_Exercise:_
Filter the records below for the word "checkbox". Keep each line that has it.
*** Opening of Records to process ***
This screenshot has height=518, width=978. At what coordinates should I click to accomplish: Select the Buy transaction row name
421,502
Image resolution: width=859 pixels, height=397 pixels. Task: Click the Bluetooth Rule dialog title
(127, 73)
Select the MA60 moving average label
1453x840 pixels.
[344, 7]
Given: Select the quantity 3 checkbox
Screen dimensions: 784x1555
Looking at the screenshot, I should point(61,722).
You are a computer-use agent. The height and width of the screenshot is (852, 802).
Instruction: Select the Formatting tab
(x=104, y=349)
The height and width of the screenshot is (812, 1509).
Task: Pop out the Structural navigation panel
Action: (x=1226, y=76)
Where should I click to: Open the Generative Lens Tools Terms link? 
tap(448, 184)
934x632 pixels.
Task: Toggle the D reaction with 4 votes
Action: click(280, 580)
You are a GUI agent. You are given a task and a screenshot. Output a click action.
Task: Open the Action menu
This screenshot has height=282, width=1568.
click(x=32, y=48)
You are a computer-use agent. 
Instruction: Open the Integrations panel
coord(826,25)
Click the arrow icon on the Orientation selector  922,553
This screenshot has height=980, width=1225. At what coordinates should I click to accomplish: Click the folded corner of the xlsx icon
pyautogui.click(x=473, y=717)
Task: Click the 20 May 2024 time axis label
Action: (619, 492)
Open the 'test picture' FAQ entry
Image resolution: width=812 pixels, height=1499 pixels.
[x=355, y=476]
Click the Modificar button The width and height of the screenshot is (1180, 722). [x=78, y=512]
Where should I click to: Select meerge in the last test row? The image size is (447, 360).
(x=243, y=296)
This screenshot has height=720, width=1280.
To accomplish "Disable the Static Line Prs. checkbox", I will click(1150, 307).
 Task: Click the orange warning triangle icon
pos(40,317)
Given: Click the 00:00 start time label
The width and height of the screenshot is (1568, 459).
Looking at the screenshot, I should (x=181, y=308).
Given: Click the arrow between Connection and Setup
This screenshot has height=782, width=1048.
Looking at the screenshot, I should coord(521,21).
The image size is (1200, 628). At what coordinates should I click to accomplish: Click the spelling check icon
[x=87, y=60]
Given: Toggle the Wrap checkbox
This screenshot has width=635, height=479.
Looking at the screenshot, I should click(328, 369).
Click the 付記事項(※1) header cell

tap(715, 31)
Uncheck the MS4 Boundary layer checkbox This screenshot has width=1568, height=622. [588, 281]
*** Close of Records to process ***
_Answer below:_
Given: Select the quantity 3 checkbox
To accomplish "Disable the Static Line Prs. checkbox", I will click(1150, 307).
Given: Toggle the Wrap checkbox
Uncheck the MS4 Boundary layer checkbox This screenshot has width=1568, height=622. [588, 281]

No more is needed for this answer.